## Problems and tasks
a) Answer these questions from the article about the Union Square Pavilion restaurant plan:
(i) What was the planned restaurant to be called?
(ii) On what day did the city's Parks Department confirm that the plans had been called off?
(iii) At whose restaurant did Pintabona gain notoriety as the chef?
b) Carry on the article about the Union Square Pavilion restaurant plan from its last sentence.

## Supplied text
========================================

UNION SQUARE — The New York-based restaurant group run by celebrity Chef Don Pintabona has pulled out of plans to open a restaurant in the Union Square Pavilion.

The city's Parks Department confirmed Wednesday that Pintabona's O-V Hospitality Group called off its plans to open a restaurant called City Farm Café on the park's north end in 2012.

Pintabona, who gained notoriety as the chef at Robert De Niro’s Tribeca Grill and also for providing hot meals to relief workers after the 9/11 attacks, called the opportunity to open a restaurant in Union Square “a dream come true,” according to a statement announcing the venture back in May.

For area residents, that dream was more like a nightmare.

The plan stoked controversy among elected officials and community groups, which bemoaned the loss of park space in an area already low on recreational areas.

Manhattan Borough President Scott Stringer, who campaigned against the restaurant plan, said the withdrawal of O-V Hospitality Group offered the city an opportunity to make sure area remains accessible to the community.

“Now that the city’s ill-conceived deal to turn over the Union Square Pavilion to a private concessionaire has fallen through, I urge the administration to reconsider their plans and return the pavilion to full-time public and community uses,” Stringer said in a statement.

Despite the opposition, the Parks Department said it plans to begin reviewing other “high-quality proposals” from operators who could pick up where Pintabona left off.

========================================

[Saved entries]

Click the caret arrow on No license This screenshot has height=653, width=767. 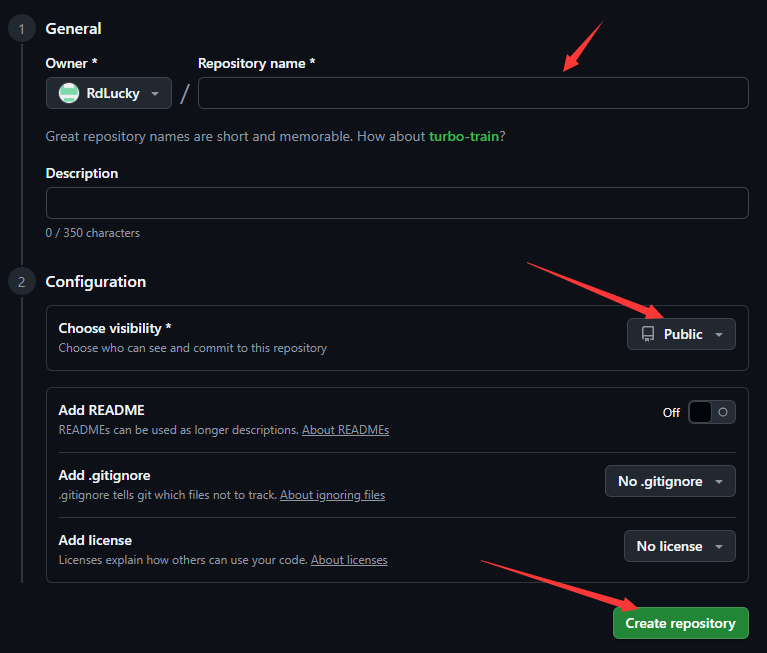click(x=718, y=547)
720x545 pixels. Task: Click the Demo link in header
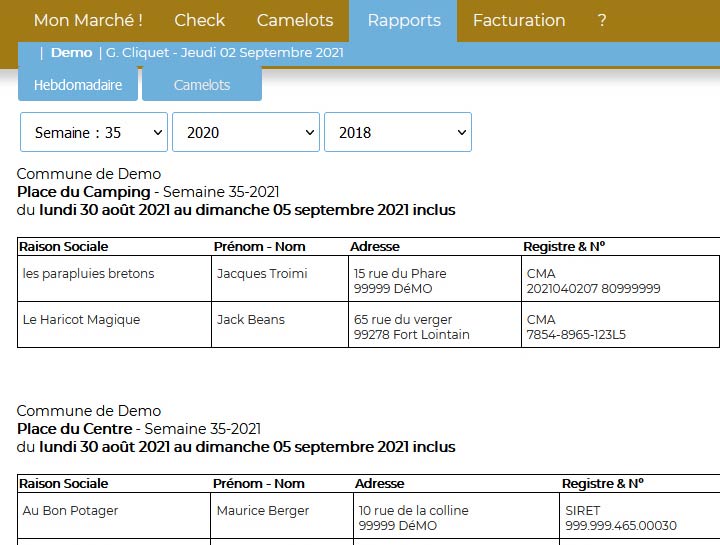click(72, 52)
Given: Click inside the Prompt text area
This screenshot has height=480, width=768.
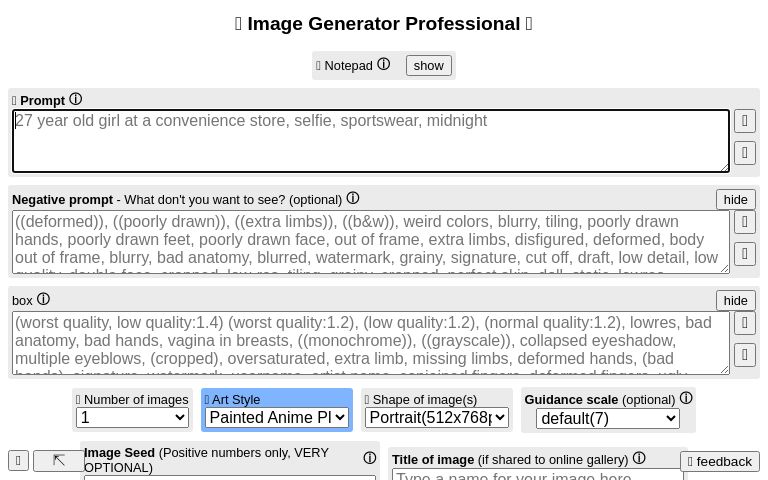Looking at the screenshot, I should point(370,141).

========================================

## Solved tasks
a)
(i) City Farm Café
(ii) Wednesday
(iii) Robert De Niro's (Tribeca Grill)

b)
The Union Square Community Coalition has been a key player in the fight against a Union Square Pavilion restaurant, said Geoffrey Croft, a coalition board member and the president of NYC Park Advocates.

City Farm Café was originally supposed to be open on a seasonal basis, from May to October, leaving the space available for public use during the winter and early spring months.

The coalition also argues that the city should be required to get approval for the project from the state Legislature, because it is authorizing the use of a public park for commercial purposes.  

Parks Department spokeswoman Vickie Karp said that the restaurant project is not a private venture and that portions of the income from any restaurant there would go the city's general fund.

According to an earlier press release, the restaurant would have been required to pay license fees starting at a minimum of $400,000 or 18 percent of gross revenue, whichever was greater. Those fees would have then have escalated by 5 percent each year throughout the 15-year license term. City Farm Café also agreed to make a capital investment of more than $1.1 million.

The restaurant was originally intended to feature a “playful and imaginative design” that incorporated historic elements of Union Square and green technologies, the earlier press release stated.

Chef Don Pintabona did not immediately return a call requesting comment.